DATA EXTRACTS |
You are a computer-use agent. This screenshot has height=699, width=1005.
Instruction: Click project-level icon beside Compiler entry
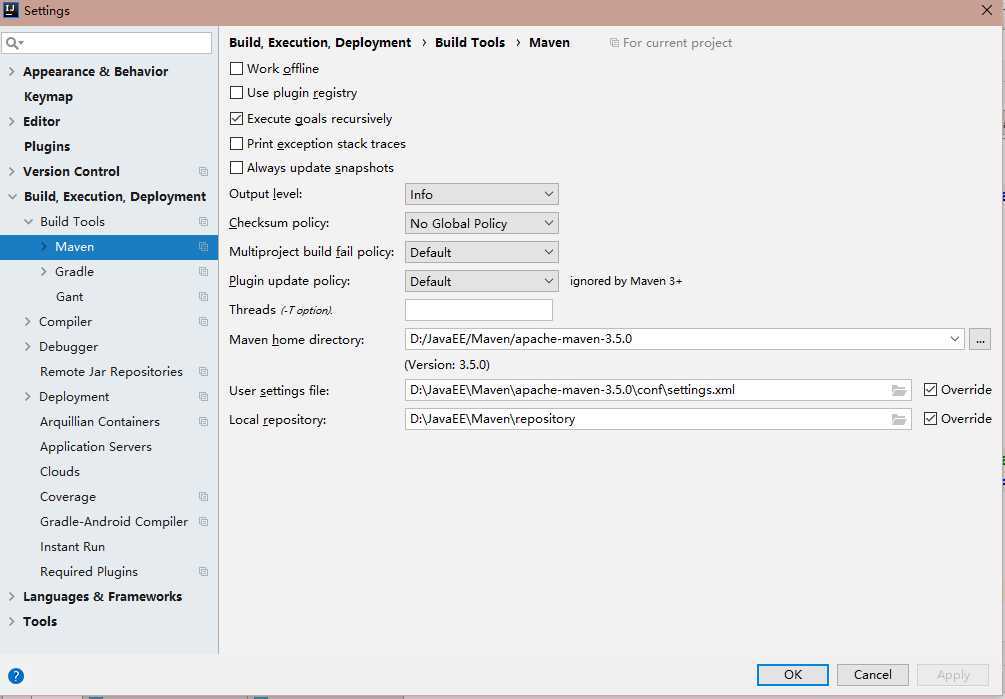pyautogui.click(x=204, y=322)
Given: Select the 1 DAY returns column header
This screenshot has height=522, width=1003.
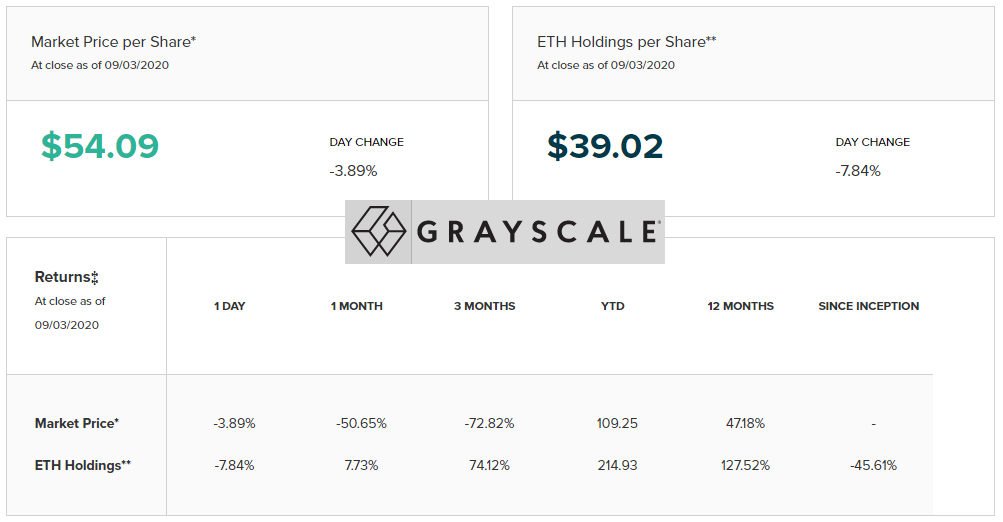Looking at the screenshot, I should tap(230, 306).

INSTRUCTIONS TO FOLLOW | The response has to be an exact copy of all the data, pictures excluded.

REPLY |
You are a computer-use agent. This screenshot has height=699, width=1005.
Instruction: Click project-level icon beside Compiler entry
pyautogui.click(x=204, y=322)
Given: Select the 1 DAY returns column header
This screenshot has height=522, width=1003.
Looking at the screenshot, I should tap(230, 306).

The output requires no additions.